# Excerpted data start

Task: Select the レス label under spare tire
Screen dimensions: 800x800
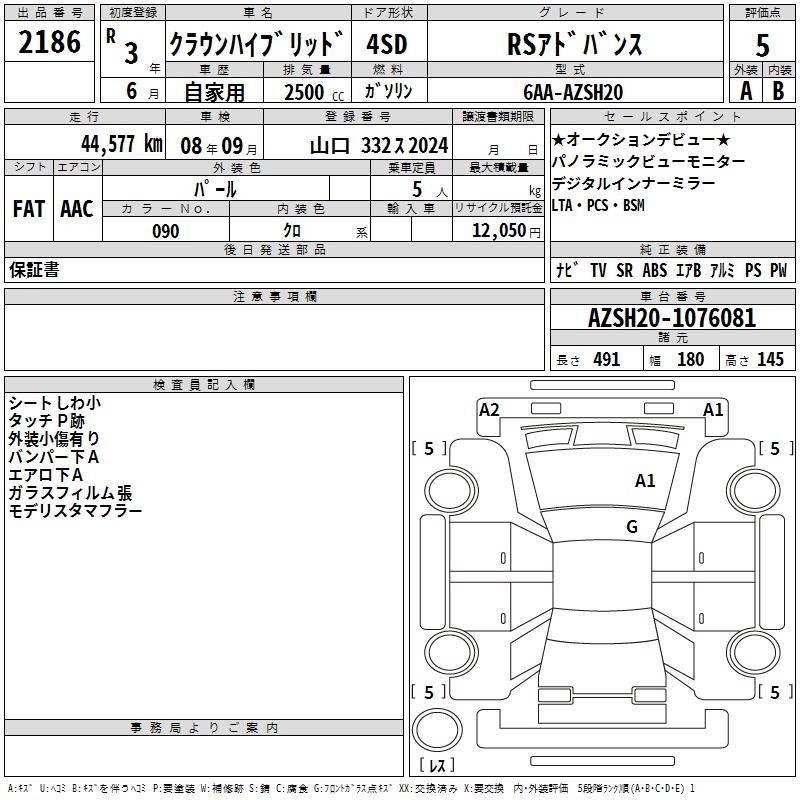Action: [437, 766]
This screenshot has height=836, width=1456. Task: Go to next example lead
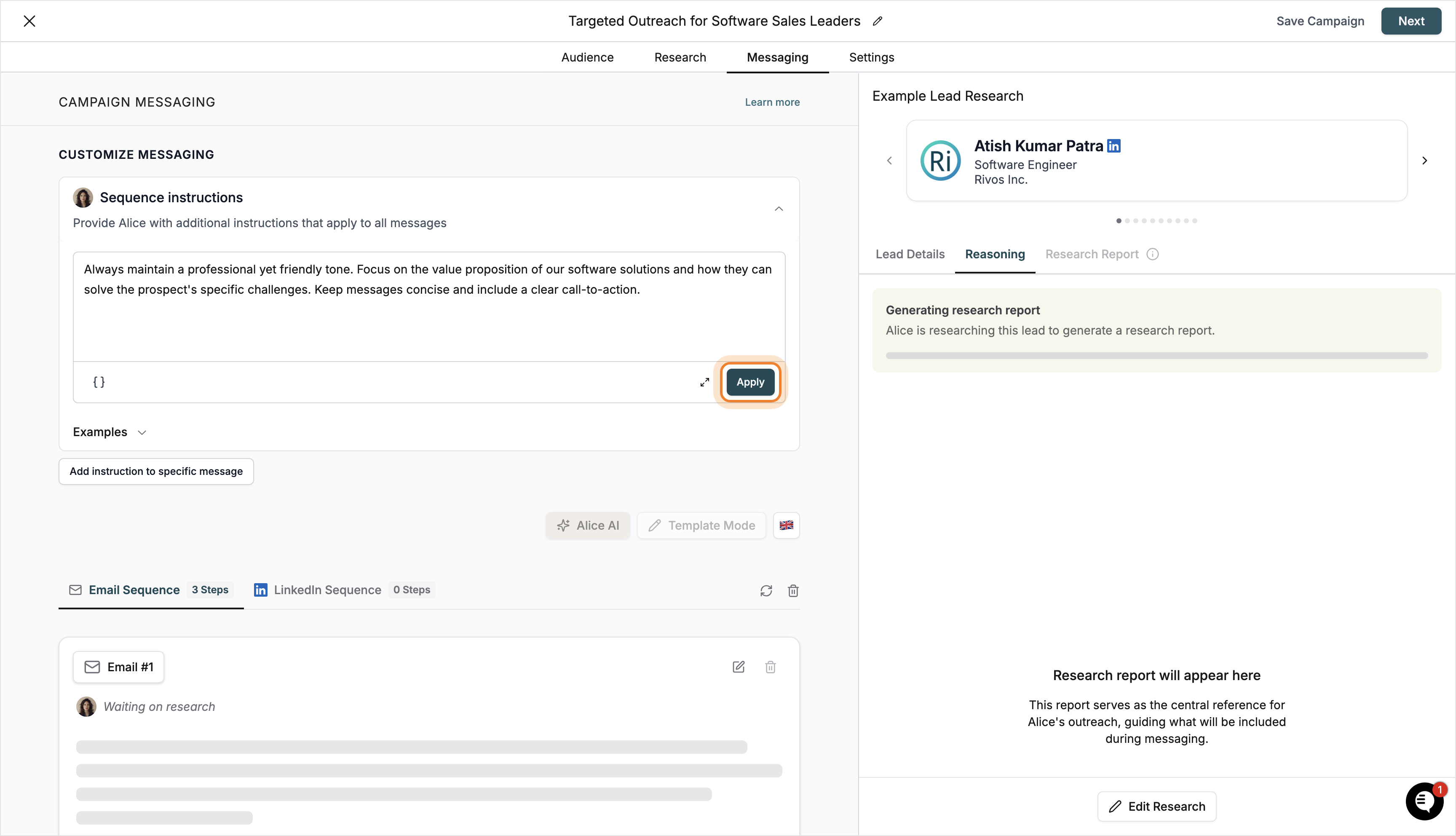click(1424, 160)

# Excerpted data end
# Excerpted data start

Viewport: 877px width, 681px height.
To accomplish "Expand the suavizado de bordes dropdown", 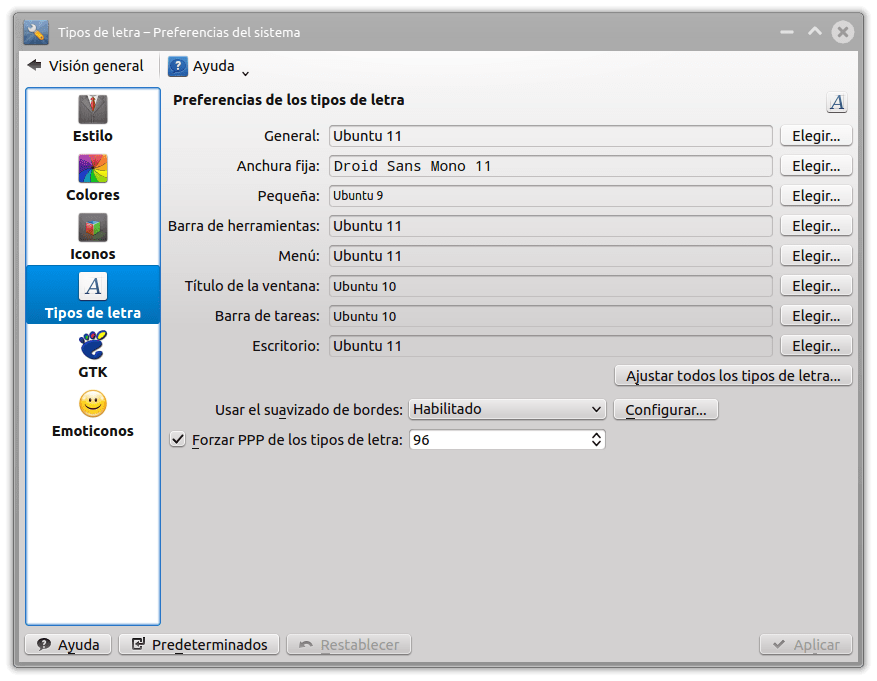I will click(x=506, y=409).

# Excerpted data end
# Excerpted data start

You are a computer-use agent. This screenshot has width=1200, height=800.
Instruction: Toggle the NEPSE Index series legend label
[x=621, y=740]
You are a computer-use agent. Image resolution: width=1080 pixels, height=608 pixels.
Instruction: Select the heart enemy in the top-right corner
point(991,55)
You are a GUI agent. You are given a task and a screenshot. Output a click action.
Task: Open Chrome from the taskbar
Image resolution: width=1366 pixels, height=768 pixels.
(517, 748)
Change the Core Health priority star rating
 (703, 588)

# Excerpted data end

→ Your instructions:
Rewrite the rows between the lines holding "Task: Select the レス label under spare tire" and "click(1424, 160)", inclusive, with "spare wheel" substituted for "spare tire" and nothing else changed. Leave the pictures out of your answer.

→ Solution:
Task: Select the レス label under spare wheel
Screen dimensions: 800x800
Action: [437, 766]
This screenshot has height=836, width=1456. Task: Go to next example lead
click(1424, 160)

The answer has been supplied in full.